Rewrite the part that opens with the line containing "Toggle textured checker" and closes with the line containing "will [x=256, y=168].", replacing "Delete button" with "Remove button" and leaving everything else unchanged.

Entries from a data source
##########

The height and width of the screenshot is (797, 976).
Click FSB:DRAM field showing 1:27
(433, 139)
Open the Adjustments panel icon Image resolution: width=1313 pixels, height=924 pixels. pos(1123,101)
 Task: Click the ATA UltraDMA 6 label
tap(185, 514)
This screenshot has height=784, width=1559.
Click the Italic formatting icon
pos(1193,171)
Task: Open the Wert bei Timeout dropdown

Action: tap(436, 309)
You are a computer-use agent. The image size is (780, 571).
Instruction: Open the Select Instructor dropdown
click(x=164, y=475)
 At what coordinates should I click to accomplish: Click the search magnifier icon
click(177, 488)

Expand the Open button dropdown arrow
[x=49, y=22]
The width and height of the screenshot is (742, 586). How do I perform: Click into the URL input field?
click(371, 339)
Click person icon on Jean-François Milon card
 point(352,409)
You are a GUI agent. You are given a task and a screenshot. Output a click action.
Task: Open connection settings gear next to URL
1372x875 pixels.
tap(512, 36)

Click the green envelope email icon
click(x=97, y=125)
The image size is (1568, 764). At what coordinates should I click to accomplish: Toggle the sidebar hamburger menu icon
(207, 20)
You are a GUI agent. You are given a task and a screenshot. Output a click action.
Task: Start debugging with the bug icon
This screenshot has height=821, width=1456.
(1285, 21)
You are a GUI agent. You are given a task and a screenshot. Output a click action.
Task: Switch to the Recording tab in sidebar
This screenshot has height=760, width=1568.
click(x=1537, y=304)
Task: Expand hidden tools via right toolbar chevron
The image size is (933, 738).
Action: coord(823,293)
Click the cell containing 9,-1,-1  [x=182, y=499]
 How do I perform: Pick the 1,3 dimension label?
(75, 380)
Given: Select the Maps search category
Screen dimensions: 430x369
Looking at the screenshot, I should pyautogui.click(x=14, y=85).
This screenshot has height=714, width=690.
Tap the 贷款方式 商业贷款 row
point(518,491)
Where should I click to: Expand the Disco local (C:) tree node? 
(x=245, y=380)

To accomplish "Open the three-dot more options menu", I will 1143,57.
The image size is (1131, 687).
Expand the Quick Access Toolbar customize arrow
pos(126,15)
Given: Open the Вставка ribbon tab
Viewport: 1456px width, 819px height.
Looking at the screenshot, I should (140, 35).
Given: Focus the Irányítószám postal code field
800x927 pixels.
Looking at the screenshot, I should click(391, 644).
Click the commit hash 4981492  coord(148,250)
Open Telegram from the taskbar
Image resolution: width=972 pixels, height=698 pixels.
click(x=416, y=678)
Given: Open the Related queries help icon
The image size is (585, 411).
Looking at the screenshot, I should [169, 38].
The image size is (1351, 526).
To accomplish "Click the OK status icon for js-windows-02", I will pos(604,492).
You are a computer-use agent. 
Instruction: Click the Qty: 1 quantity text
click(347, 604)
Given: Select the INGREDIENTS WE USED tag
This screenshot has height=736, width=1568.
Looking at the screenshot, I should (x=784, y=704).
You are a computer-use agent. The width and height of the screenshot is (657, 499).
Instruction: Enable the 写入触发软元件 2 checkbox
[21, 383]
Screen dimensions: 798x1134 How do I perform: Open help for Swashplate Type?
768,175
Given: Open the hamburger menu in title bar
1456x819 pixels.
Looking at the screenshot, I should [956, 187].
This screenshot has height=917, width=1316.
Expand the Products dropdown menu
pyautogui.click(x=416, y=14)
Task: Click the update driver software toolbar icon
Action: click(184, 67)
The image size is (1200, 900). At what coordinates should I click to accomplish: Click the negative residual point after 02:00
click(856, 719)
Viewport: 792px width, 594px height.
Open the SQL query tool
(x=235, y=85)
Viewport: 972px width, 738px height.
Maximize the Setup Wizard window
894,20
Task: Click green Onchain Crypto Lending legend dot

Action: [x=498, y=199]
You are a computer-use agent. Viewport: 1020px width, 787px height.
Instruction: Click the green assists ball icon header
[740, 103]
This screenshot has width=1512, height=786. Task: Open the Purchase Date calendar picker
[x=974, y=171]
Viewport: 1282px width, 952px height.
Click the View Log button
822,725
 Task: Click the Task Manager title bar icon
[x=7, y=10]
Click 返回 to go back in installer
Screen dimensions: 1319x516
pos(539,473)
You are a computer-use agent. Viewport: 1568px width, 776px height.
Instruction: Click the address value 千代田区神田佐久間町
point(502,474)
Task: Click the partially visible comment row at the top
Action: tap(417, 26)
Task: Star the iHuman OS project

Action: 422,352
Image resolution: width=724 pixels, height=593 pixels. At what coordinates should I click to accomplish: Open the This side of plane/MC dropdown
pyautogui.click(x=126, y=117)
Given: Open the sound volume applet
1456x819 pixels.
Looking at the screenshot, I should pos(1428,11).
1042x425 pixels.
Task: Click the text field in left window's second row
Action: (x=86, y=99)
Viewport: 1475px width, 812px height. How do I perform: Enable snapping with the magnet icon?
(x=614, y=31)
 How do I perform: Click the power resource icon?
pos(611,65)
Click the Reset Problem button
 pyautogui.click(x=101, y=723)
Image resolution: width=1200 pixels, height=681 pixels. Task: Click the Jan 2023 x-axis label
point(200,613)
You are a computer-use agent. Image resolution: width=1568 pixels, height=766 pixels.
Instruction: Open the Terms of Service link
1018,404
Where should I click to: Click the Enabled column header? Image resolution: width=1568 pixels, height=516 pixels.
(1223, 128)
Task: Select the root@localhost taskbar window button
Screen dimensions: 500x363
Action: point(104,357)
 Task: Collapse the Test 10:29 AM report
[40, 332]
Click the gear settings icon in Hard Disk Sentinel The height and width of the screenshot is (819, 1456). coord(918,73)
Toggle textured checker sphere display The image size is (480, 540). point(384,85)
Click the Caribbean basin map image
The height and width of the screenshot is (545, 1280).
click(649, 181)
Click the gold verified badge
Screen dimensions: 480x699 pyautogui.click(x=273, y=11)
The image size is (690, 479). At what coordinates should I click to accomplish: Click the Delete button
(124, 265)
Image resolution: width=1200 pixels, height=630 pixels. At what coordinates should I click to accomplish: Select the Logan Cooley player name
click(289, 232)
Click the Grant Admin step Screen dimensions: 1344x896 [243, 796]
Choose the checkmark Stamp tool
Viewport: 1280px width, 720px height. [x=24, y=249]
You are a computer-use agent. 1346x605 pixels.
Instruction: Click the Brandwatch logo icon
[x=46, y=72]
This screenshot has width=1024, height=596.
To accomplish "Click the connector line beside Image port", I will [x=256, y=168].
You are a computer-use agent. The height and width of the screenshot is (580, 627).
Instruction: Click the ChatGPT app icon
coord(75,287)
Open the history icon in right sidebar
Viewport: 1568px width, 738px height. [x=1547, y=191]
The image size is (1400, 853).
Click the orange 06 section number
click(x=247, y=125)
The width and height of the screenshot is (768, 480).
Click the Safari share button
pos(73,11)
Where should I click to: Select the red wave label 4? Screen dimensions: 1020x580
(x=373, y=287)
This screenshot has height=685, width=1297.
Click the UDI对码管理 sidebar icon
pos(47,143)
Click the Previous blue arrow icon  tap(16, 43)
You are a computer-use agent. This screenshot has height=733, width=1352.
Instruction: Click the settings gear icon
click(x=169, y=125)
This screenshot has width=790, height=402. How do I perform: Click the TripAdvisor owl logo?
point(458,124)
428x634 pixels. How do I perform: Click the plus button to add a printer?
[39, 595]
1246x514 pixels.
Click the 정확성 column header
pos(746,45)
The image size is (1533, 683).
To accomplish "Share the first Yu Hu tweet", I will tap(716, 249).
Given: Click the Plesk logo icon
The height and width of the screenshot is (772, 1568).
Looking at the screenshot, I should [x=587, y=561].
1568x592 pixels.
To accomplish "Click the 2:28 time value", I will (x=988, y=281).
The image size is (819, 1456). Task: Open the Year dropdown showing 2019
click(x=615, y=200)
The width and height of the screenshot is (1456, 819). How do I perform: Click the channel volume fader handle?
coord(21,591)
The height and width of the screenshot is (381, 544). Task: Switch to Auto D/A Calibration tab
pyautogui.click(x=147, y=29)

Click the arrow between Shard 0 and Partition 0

##########

### [Exercise result]
Toggle textured checker sphere display The image size is (480, 540). point(384,85)
Click the Caribbean basin map image
The height and width of the screenshot is (545, 1280).
click(649, 181)
Click the gold verified badge
Screen dimensions: 480x699 pyautogui.click(x=273, y=11)
The image size is (690, 479). At what coordinates should I click to accomplish: Click the Remove button
(124, 265)
Image resolution: width=1200 pixels, height=630 pixels. At what coordinates should I click to accomplish: Select the Logan Cooley player name
click(289, 232)
Click the Grant Admin step Screen dimensions: 1344x896 [243, 796]
Choose the checkmark Stamp tool
Viewport: 1280px width, 720px height. [x=24, y=249]
You are a computer-use agent. 1346x605 pixels.
Instruction: Click the Brandwatch logo icon
[x=46, y=72]
This screenshot has width=1024, height=596.
To accomplish "Click the connector line beside Image port", I will [x=256, y=168].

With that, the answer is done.